Part of the improvement from MMX technology is due to modifications that increase the Clock Rate.
As we know, Execution Time = (# of instructions) * (CPI) * (Clock Cycle Time)
Increasing the Clock Rate decreases the Clock Cycle Time, which in turn decreases Execution Time, and that's good.
Another reason they decided to increase the Clock Rate is consumers who didn't take CMSC 411 don't know about the Execution Time equation. They wouldn't be able to comprehend something with a 300 MHz Clock Rate could actually be faster than a 333 MHz. So basically, Intel would never be able to sell the new chip unless they increased the Clock Rate.
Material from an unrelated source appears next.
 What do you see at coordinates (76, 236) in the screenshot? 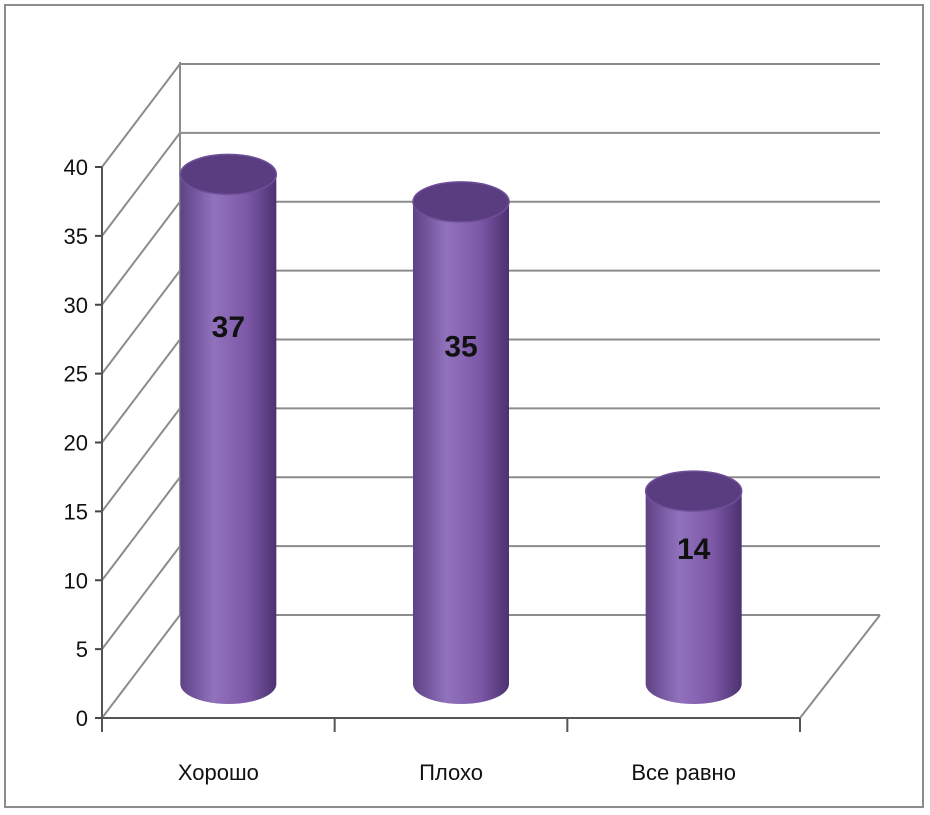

So, in order to increase Clock Rate, the MMX Pentium designers had to find and eliminate some bottlenecks. The two major bottlenecks were the instruction decoder and the data cache access. These bottlenecks are somewhat dependendant on each other, so speeding one up helps speed the other up, too. So they tried to fix the decoder bottleneck first. Here's what an instruction used to look like in the old 5-stage pipe:
Fetch, Decode1, Decode2, Execute, WriteBack
To speed things up, a 6th stage was added to the pipe - Prefetch. A queue was also added between Fetch and Decode1 to decouple freezes, but that's way beyond the scope of this page. So now an instruction looks like this:
Prefetch, Fetch, Decode1, Decode2, Execute, WriteBack
After adding this new stage, machine timing was rebalanced to take advantage of the extra clock cycle.
The data cache was also made larger and faster than that of the original Pentium. Now the cache supports a single clock read and write in each port.
These improvements led to a 20% increase in Clock Rate.